Key Stage 1&2
Key Stage 1&2
The pottery experiences for children of a primary school age can be designed to fit within a curriculum theme, topical subject or inspired by an artist or artistic movement.
The workshops do not have to be art-and-craft led. Clay can be incorporated into all aspects of the curriculum. Whether it’s a ‘changing material’ in science, or constructing an ancient dwelling in history, the potential for a theme is infinite.
I have developed an approach that doesn’t impose ideas on the children, but provides a creative environment and framework for them to explore and develop their own ideas.
The workshops may also involve the children working together to produce a collaborative piece. This approach nurtures respect for each other’s contribution and a sense of shared ownership and pride in the final work.
There is no such thing as a clay mistake! The positive nature of my approach encourages participants to feel good about their creative decisions – particularly those who might not achieve in other areas of the curriculum.
I will arrive at your school, fully equipped with tools, materials and bags of inspiration. Typically there are two school visits. During the first the children produce their ceramic work. The created work is taken for firing and brought back to be glazed by children and then taken for the final firing. Following the glaze firing, the created work is then despatched back to school.
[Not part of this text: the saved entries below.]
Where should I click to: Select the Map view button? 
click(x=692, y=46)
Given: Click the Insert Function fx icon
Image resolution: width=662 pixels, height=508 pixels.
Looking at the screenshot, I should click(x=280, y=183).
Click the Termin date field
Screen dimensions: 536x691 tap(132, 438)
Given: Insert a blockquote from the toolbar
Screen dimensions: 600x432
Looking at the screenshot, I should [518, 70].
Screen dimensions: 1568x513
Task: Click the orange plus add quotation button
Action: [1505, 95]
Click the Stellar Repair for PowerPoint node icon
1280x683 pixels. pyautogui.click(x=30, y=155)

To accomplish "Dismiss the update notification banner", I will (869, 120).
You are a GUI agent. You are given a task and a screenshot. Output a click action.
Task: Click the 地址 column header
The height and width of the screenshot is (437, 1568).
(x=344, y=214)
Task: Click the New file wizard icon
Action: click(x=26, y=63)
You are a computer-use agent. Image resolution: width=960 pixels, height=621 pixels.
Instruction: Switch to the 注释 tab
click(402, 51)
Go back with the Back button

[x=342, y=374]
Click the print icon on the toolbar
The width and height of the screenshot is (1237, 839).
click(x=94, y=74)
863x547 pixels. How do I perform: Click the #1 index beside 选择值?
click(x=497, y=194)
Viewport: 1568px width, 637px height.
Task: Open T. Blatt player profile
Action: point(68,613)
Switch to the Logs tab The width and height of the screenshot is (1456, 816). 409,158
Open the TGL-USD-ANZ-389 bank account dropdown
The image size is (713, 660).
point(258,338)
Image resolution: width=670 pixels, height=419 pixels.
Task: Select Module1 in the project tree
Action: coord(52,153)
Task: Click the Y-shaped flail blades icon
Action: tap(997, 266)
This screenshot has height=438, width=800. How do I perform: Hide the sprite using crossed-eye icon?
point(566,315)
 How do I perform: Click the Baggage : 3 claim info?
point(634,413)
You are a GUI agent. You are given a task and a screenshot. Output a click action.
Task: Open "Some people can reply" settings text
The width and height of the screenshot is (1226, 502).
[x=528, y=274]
Examples of Key Stage 1&2 pottery experiences
I was called upon by St Margaret’s CE primary school in Olton, Solihull, to work with a Year 2 class who were studying Ancient Egypt. I had a lovely day working with the children who made their own interpretation of the Egyptian pottery. Examples of their creations can be seen on the photo below.
I had a several fun days with children in Henley Montessori primary school in Henley-in-Arden.
The children made decorative tiles. We also visited a local pottery studio and a ceramic exhibition in the local gallery.
On another occasion the children were introduced to a hand-building technique known as coiling and they produced coiled cups, showing a great diversity of shapes.